ECLI:NL:RBDHA:2019:894
Rechtbank Den Haag
- Eerste aanleg - enkelvoudig
- Rechtspraak.nl
Afwijzing asielaanvraag van een Georgische nationaliteit houder met problemen in Rusland
In deze zaak heeft de Rechtbank Den Haag op 17 januari 2019 uitspraak gedaan in een asielprocedure. Eiser, die zowel de Georgische als de [land] nationaliteit bezit, heeft problemen ondervonden met de Russische FSB en stelt dat hij vanwege zijn religie en etnische afkomst in Georgië niet veilig kan terugkeren. De rechtbank heeft de aanvraag van eiser tot het verlenen van een verblijfsvergunning asiel voor bepaalde tijd afgewezen als ongegrond. De rechtbank oordeelt dat verweerder, de staatssecretaris van Justitie en Veiligheid, het relaas van eiser niet ten onrechte ongeloofwaardig heeft geacht.
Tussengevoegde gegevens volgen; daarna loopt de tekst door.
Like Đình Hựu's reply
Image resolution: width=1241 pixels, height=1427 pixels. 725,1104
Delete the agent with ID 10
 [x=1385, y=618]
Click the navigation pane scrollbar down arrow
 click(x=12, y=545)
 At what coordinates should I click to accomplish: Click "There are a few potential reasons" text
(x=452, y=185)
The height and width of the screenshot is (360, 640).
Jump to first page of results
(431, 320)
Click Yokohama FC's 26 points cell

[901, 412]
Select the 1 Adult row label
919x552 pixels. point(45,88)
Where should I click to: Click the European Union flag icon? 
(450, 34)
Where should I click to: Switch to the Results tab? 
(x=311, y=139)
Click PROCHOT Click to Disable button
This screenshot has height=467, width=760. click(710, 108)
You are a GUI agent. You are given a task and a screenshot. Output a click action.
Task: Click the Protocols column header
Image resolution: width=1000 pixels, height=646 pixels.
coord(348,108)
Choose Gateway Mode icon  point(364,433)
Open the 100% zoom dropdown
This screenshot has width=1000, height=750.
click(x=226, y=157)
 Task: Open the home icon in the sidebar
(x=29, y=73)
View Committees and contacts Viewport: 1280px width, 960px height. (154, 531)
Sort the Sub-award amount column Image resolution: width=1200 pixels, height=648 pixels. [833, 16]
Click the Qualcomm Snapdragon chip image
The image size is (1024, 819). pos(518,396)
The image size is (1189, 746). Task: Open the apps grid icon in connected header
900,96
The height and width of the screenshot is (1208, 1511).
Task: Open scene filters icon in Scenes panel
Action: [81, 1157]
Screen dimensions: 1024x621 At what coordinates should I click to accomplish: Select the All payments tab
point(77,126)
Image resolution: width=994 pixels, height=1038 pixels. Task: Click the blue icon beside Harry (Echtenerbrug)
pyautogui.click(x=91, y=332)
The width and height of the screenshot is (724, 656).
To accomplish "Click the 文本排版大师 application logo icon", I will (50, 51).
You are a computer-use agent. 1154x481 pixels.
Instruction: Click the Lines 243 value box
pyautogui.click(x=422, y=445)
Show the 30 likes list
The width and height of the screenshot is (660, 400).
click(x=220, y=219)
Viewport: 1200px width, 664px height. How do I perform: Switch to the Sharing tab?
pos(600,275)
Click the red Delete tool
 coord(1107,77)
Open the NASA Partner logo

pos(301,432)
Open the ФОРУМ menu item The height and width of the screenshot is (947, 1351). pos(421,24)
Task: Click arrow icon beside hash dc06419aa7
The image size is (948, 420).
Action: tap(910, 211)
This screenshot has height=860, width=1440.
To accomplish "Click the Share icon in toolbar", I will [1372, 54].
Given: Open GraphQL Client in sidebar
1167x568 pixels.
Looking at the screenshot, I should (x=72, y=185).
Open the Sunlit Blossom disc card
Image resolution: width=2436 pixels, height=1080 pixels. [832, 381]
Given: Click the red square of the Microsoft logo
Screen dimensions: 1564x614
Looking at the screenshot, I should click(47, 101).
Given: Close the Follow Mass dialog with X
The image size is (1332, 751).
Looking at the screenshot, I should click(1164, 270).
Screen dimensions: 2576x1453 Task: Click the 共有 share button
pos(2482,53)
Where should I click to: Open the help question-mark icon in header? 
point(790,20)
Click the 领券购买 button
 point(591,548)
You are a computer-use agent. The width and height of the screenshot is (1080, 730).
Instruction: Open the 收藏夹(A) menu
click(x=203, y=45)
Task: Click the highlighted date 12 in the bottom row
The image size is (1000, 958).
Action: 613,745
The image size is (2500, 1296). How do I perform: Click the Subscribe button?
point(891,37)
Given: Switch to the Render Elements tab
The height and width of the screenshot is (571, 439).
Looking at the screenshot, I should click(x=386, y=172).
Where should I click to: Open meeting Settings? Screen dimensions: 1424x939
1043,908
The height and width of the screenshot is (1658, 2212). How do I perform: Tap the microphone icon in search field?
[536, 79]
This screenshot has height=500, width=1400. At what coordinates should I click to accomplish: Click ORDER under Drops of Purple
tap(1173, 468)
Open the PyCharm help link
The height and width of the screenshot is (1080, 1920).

Verweerder heeft zich op het standpunt gesteld dat de vrees van eiser voor vervolging in Georgië enkel gebaseerd is op vermoedens en dat de omstandigheden, waaronder het feit dat eiser jaarlijks naar [land] kon terugkeren, afbreuk doen aan zijn gestelde vrees. Eiser heeft geen concrete informatie verstrekt die zijn claims over problemen vanwege zijn religie en etnische afkomst aannemelijk maakt. De rechtbank concludeert dat de aanvraag terecht is afgewezen en dat eiser niet in aanmerking komt voor toelating op grond van de Vreemdelingenwet 2000. De uitspraak is openbaar gedaan en er is geen aanleiding voor een proceskostenveroordeling.